Pihak FSP RTMM-SPSI konsisten memperjuangkan kelangsungan nasib buruh rokok. Sudarto mengedepankan dialog dan berharap DPR RI khususnya di Komisi IX bisa menjambatani aspirasi para buruh rokok. 

"Dalam aksi senam sehat di Kudus ini terdapat ribuan pekerja yang memerlukan perhatian dari Pemerintah, dan harus diselamatkan dari berbagai regulasi yang menurut kami mengancam kelangsungan kehidupan mereka, pekerjaan mereka, bahkan penghasilan mereka," papar Sudarto.

Tidak hanya menyoroti PP 28/2024 saja, Sudarto juga mendesak adanya moratorium kenaikan cukai hasil tembakau (CHT) selama 3 tahun ke depan. Alasannya, kondisi ekonomi global dan domestik yang tidak menentu, serta tingginya angka pemutusan hubungan kerja (PHK).

“Ketika harga rokok semakin mahal, tentu susah laku dan bahkan kalah bersaing dengan rokok ilegal yang dijual murah karena tanpa cukai,” tandas Sudarto.

Sudarto juga menyoal terkait kehadiran Perda Kawasan Tanpa Rokok (KTR).

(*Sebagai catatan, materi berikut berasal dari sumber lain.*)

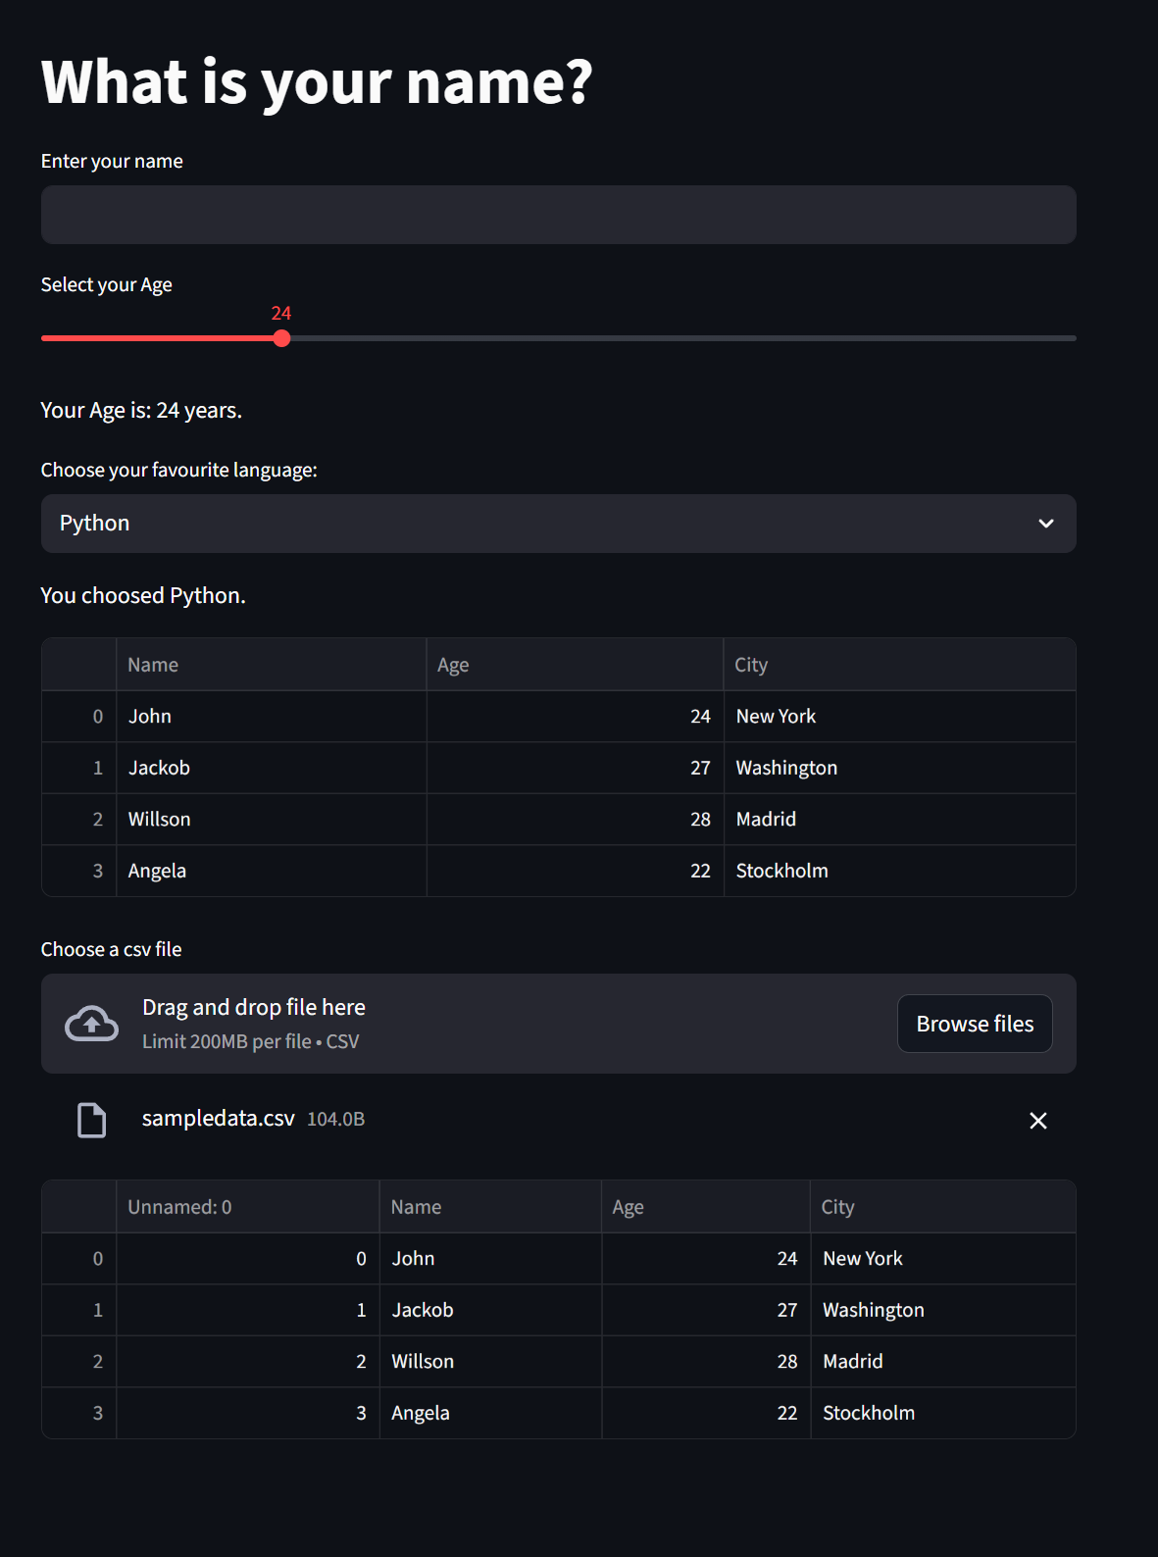Click the Name column header in first table
1158x1557 pixels.
point(271,665)
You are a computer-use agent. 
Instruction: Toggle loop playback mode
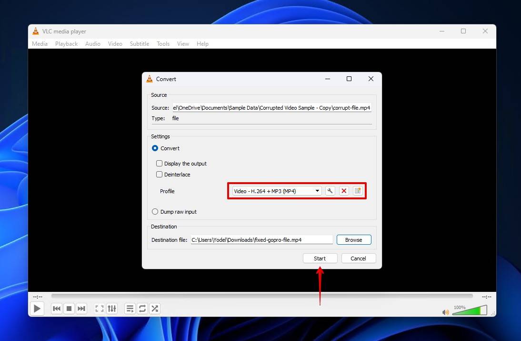pos(142,309)
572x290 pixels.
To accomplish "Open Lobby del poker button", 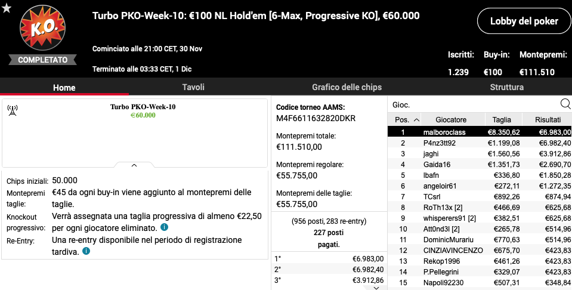I will click(x=524, y=21).
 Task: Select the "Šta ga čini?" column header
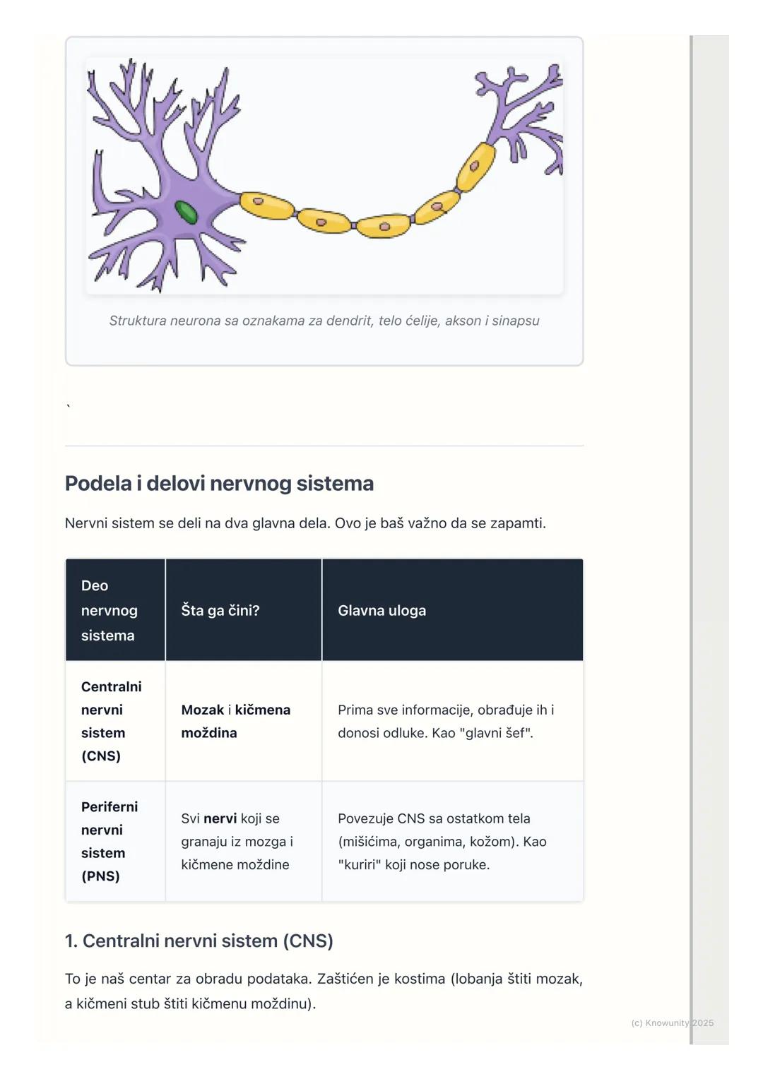[x=220, y=610]
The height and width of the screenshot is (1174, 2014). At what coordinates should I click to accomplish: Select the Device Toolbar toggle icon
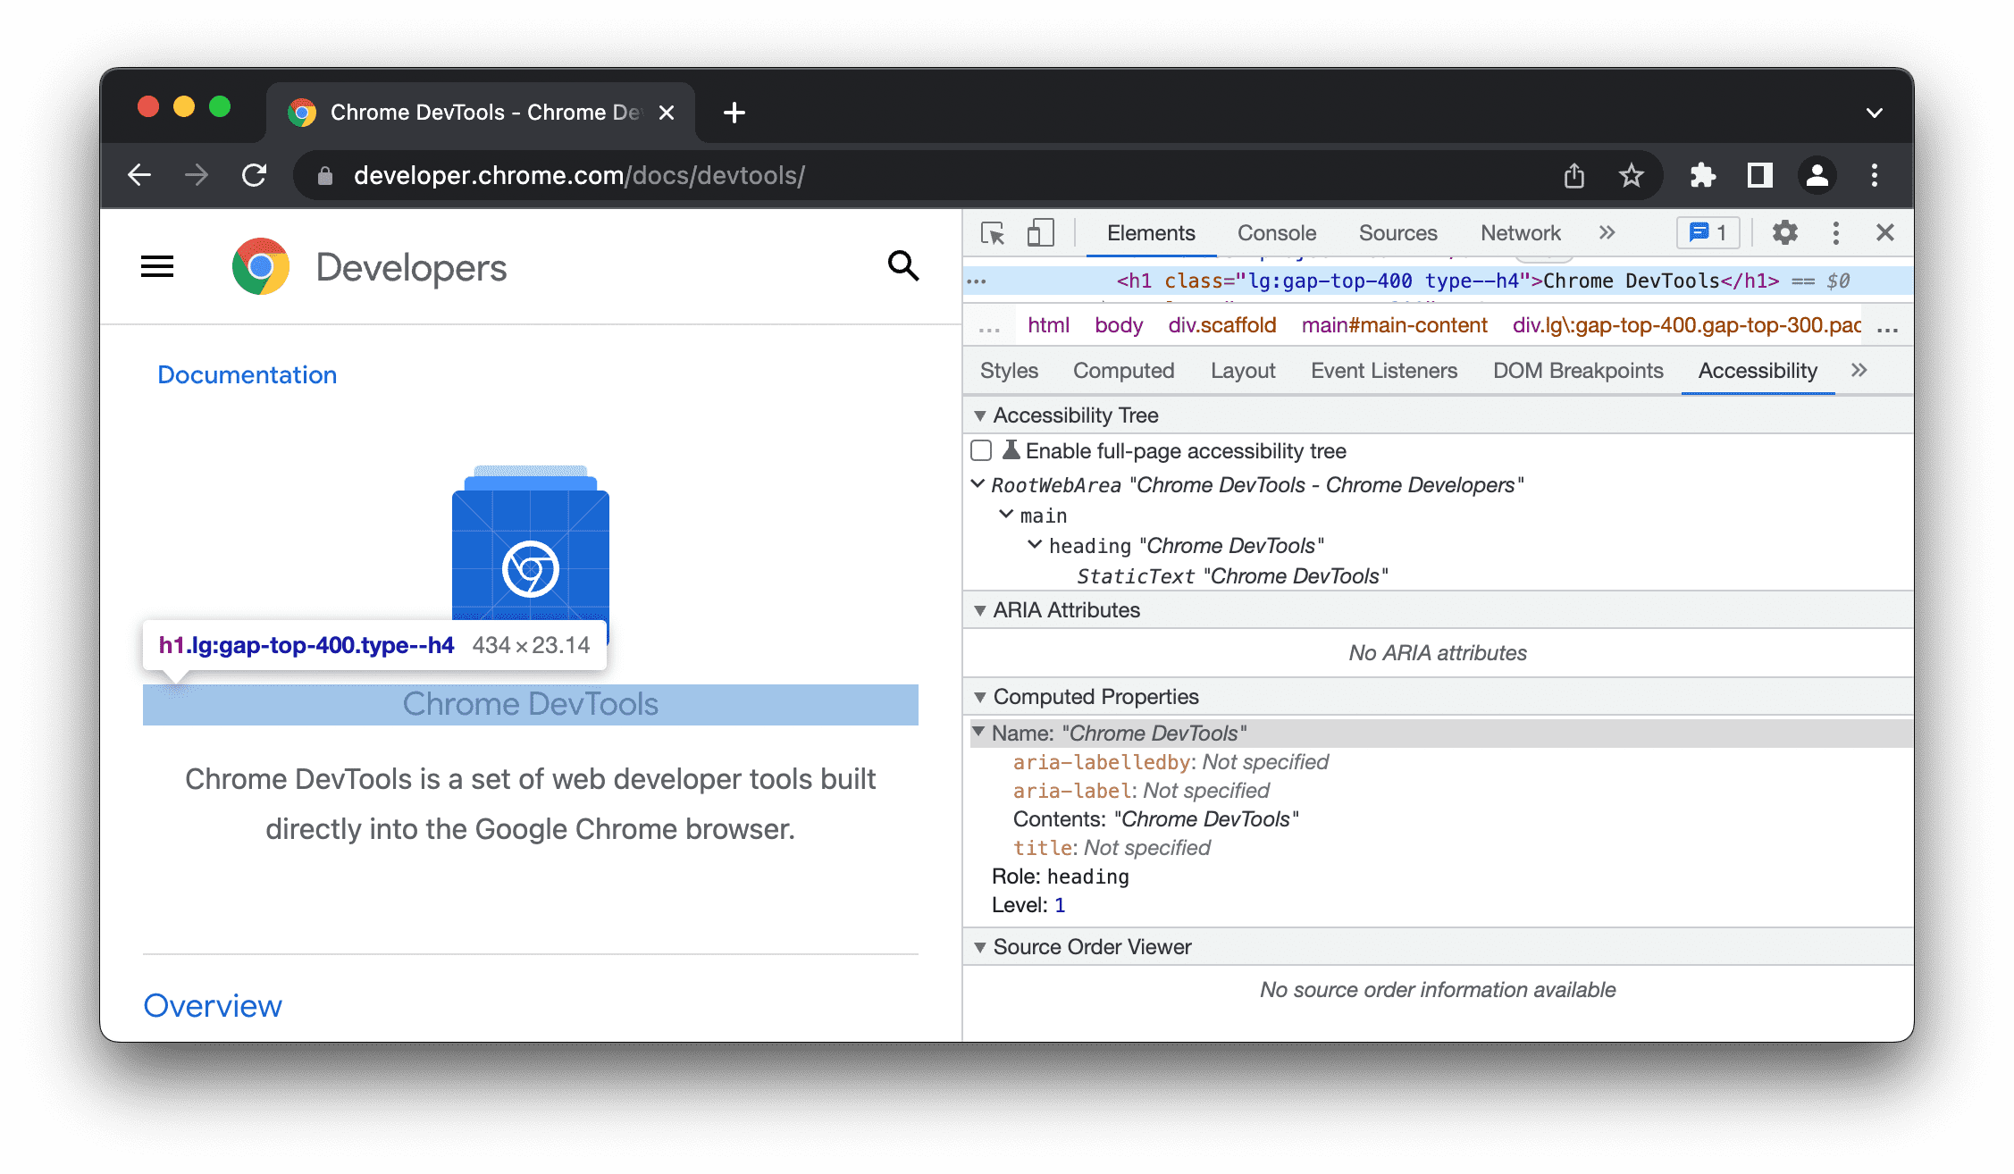[1041, 233]
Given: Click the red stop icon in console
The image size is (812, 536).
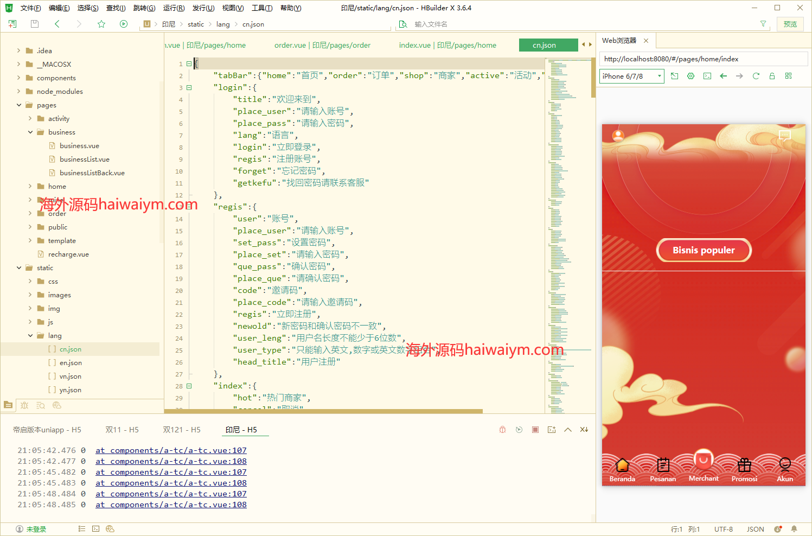Looking at the screenshot, I should click(535, 430).
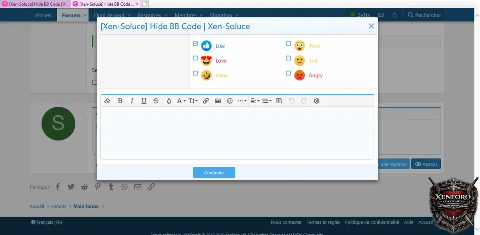Remove formatting with the eraser icon

(107, 101)
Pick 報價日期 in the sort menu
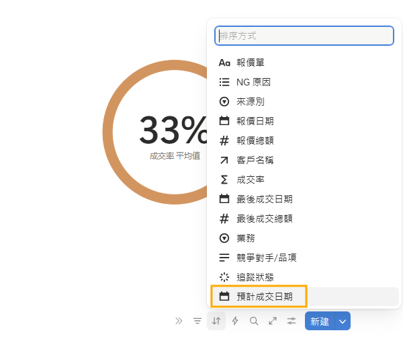403x339 pixels. pyautogui.click(x=255, y=121)
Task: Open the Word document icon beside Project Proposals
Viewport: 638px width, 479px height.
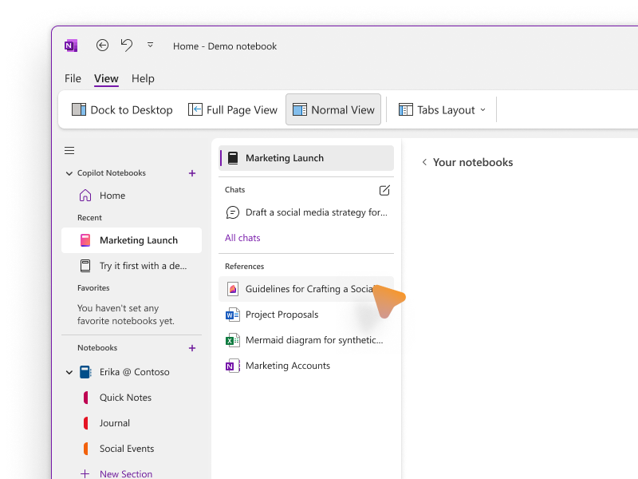Action: pyautogui.click(x=232, y=315)
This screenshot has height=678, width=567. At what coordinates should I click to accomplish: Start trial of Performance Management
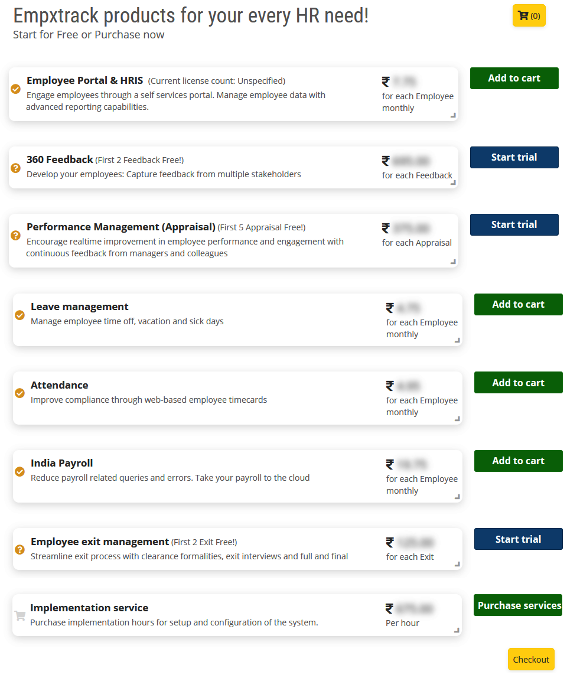pos(514,224)
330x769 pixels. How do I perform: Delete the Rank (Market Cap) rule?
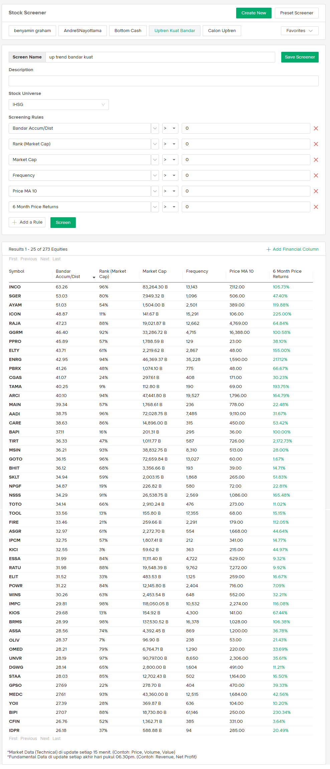click(x=316, y=144)
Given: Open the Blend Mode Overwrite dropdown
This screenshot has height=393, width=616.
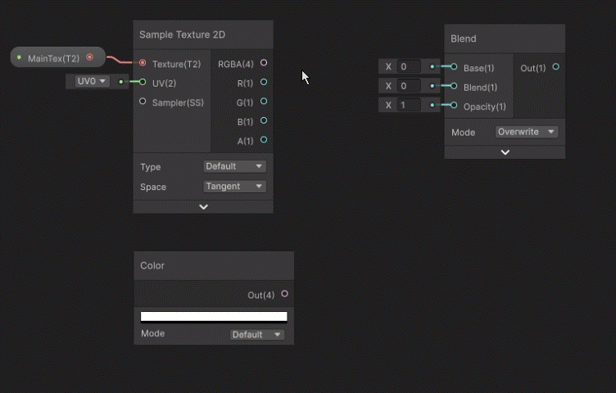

Pihak FSP RTMM-SPSI tidak menolak regulasi, namun regulasi seharusnya memberi ruang kehidupan kepada buruh rokok. 

“Mereka butuh kerja, mereka butuh penghasilan. Dan saat ini kami sedang sulit pekerjaan dan sulit orang yang mau membayar upah. Jangan tambah penderitaan mereka," pinta Sudarto.